Ich glaube nicht. Die NATO müsste dann Präsenz zeigen. Putin braucht das klare Signal vom Westen: Bis hierhin und nicht weiter. Zumal die Nachbarstaaten die Bedrohung aus Russland aufgrund ihrer Geschichte ganz anders empfinden. Die Doppelkrise in der Ukraine und mit der ISIS ist der ultimative Stresstest für die europäische Sicherheitspolitik und die transatlantischen Beziehungen. Ich kann mich nicht erinnern, dass wir uns in den vergangenen Jahrzehnten zeitgleich zwei so extremen Krisen ausgesetzt sahen, für die wir eine Lösung finden mussten. Hier ein klassischer Territorial-Konflikt des vergangenen Jahrhunderts zwischen der Ukraine und Russland, da eine transnationale Bedrohung durch einen nicht-staatlichen Akteur wie ISIS.

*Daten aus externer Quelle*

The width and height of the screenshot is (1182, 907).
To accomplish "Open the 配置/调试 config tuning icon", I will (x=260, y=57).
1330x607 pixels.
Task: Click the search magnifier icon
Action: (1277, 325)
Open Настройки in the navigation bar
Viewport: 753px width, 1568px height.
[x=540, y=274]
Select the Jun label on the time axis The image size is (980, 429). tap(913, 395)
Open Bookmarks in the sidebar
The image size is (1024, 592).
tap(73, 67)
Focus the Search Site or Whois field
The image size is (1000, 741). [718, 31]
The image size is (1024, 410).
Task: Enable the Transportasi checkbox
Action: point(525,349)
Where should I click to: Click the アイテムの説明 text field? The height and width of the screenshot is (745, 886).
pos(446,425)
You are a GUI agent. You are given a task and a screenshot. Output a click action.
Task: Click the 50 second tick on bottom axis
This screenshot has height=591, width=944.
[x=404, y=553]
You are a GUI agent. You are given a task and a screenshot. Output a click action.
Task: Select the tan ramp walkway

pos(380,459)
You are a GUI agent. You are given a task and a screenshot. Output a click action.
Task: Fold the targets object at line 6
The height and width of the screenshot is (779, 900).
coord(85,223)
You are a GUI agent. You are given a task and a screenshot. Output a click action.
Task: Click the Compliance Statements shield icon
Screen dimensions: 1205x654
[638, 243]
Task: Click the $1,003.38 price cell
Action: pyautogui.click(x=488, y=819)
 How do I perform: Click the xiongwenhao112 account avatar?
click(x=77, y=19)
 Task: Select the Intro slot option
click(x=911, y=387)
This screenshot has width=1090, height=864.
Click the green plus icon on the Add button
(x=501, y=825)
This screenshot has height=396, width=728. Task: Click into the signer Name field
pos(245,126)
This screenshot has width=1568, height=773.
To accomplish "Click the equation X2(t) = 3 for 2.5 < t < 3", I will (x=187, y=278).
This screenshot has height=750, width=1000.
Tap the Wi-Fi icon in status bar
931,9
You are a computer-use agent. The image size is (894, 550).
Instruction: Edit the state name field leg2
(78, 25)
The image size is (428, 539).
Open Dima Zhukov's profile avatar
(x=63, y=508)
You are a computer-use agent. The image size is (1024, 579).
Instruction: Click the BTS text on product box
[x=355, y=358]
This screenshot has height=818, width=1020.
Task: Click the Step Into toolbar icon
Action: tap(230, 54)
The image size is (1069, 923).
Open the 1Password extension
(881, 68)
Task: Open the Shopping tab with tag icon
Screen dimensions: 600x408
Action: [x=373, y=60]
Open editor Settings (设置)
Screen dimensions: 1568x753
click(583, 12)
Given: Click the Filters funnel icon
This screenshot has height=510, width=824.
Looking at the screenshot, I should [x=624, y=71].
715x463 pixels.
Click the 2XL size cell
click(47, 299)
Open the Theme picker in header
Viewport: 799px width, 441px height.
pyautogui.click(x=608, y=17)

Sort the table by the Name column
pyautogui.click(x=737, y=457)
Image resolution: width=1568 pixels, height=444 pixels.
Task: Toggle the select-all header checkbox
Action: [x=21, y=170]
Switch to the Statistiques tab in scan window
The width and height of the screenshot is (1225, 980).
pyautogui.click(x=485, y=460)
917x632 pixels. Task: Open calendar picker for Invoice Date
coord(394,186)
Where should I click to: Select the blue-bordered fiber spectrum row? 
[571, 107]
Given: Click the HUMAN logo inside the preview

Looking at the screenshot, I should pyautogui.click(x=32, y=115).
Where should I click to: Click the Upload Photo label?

Welche Erwartungen bestehen im Weißen Haus denn mit Blick auf die Bedrohung durch den Islamischen Staat?
Auch dabei wird die Frage hochkochen, wie sich die Europäer am Kampf gegen die ISIS beteiligen können. Die Anschläge von Paris waren gewiss ein Weckruf. Niemand macht sich Illusionen, dass sich diese Gefahr mit Schlägen aus der Luft beseitigen lässt. Letztlich werden dafür auch Bodentruppen gebraucht. Da wird es für Deutschland nicht reichen, darauf hinzuweisen, die Kurden bewaffnet zu haben.
Dieselbe unangenehme Debatte dürfte bei den Themen geheimdienstliche Zusammenarbeit und Überwachung anstehen.
Gewiss bleiben die Meinungsverschiedenheiten zu NSA und Privatsphäre bestehen, aber angesichts der aktuellen Bedrohungslage dürfen wir nicht nur jammern. Wir müssen einen konstruktiven Weg finden, wie unsere Geheimdienste künftig zusammenarbeiten können.
Vor der geopolitischen Doppelkrise in der Ukraine und im Mittleren Osten galt das Freihandelsabkommen TTIP einmal als transatlantisches Zukunftsprojekt, das Europa und die USA näher bringen sollte. Jetzt ist es ziemlich in den Hintergrund geraten. Besteht noch eine Chance, zur Amtszeit Obamas zu einem Ergebnis zu kommen?
Die Verhandlungen lassen sich vielleicht bis zum Frühjahr 2016 abschließen. Dass es noch vor den Wahlen ratifiziert wird, darauf schließt hier in Washington niemand mehr eine Wette ab. Diese Aufgabe fiele dann der neuen US-Regierung zu. Dass TTIP zurzeit auf kleiner Flamme kocht, finde ich sogar hilfreich. Es nimmt den Hype um das Abkommen raus. Für eine Zeit machte die Debatte den Eindruck, als ob TTIP als Sündenbock für alle Frustrationen über die NSA und die Amerikaner herhalten musste. Das normalisiert sich gerade.
Aber das Freihandelsabkommen ist ja auch nicht gerade überzeugend verkauft worden?
Stimmt. Die Chancen für die Verbraucher und die Möglichkeiten, soziale und ökologische Standards im Welthandel zu setzen, kamen in der Debatte kaum vor. Aber ich gehöre nicht zu denen, die sagen, TTIP ist die letzte Chance, das zu erreichen.
Vielen Dank für das Gespräch.
Thomas Spang ist freier Journalist, lebt und arbeitet in Washington und schreibt für zahlreiche deutsche Medien.